#### TEXT SEGMENT

As part of QCRI’s Artificial Intelligence for Monitoring Elections (AIME) project, I liaised with Kaggle to work with a top notch Data Scientist to carry out a proof of concept study. As I’ve blogged in the past, crowdsourced election monitoring projects are starting to generate “Big Data” which cannot be managed or analyzed manually in real-time. Using the crowdsourced election reporting data recently collected by Uchaguzi during Kenya’s elections, we therefore set out to assess whether one could use machine learning to automatically tag user-generated reports according to topic, such as election-violence. The purpose of this post is to share the preliminary results from this innovative study, which we believe is the first of it’s kind.
The aim of this initial proof-of-concept study was to create a model to classify short messages (crowdsourced election reports) into several predetermined categories. The classification models were developed by applying a machine learning technique called gradient boosting on word features extracted from the text of the election reports along with their titles. Unigrams, bigrams and the number of words in the text and title were considered in the model development. The tf-idf weighting function was used following internal validation of the model.
The results depicted above confirm that classifiers can be developed to automatically classify short election observation reports crowdsourced from the public. The classification was generated by 10-fold cross validation. Our classifier is able to correctly predict whether a report is related to violence with an accuracy of 91%, for example. We can also accurately predict 89% of reports that relate to “Voter Issues” such as registration issues and reports that indicate positive events, “Fine” (86%).

########
#### EXERCISE DATA

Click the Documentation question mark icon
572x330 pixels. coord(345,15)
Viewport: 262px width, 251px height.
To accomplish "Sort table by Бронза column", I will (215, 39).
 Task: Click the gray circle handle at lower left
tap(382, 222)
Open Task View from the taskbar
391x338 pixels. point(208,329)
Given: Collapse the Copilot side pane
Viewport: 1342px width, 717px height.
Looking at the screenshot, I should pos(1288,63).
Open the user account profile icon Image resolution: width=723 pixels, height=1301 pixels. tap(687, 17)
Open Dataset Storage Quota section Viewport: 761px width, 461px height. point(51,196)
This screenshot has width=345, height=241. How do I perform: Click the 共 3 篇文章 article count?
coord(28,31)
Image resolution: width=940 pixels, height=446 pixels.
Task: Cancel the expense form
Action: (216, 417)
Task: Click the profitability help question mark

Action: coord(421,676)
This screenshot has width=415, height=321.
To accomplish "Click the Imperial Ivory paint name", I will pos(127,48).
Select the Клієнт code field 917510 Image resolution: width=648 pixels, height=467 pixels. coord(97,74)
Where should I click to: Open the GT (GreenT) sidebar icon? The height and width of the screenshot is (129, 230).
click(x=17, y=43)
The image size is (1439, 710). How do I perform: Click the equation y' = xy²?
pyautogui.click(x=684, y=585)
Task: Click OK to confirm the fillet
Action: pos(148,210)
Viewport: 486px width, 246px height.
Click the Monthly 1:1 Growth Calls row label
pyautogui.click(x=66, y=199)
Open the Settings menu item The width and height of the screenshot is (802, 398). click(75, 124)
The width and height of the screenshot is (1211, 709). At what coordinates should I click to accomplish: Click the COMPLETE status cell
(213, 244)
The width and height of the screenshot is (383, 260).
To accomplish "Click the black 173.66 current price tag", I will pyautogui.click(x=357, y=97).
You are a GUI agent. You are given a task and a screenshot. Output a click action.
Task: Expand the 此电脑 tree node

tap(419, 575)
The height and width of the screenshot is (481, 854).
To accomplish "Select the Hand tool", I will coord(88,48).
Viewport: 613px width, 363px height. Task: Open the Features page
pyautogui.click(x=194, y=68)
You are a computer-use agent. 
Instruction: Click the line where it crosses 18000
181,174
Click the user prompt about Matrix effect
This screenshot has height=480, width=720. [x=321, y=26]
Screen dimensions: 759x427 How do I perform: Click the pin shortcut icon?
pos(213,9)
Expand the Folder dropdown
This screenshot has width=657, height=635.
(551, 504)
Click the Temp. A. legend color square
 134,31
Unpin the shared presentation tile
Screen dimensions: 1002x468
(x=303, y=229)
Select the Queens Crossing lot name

########

PARTS OF THE EXERCISE:
1/ According to the election-monitoring text, what accuracy does the classifier achieve when predicting whether a report is related to violence?
2/ From the records, reproduce verbatim every line beginning with the line that contains "This screenshot has width=345, height=241." and continuing through the line that contains "Action: coord(421,676)", both included.

RESPONSES BY TASK:
1/ 91%

2/
This screenshot has width=345, height=241. How do I perform: Click the 共 3 篇文章 article count?
coord(28,31)
Image resolution: width=940 pixels, height=446 pixels.
Task: Cancel the expense form
Action: (216, 417)
Task: Click the profitability help question mark

Action: coord(421,676)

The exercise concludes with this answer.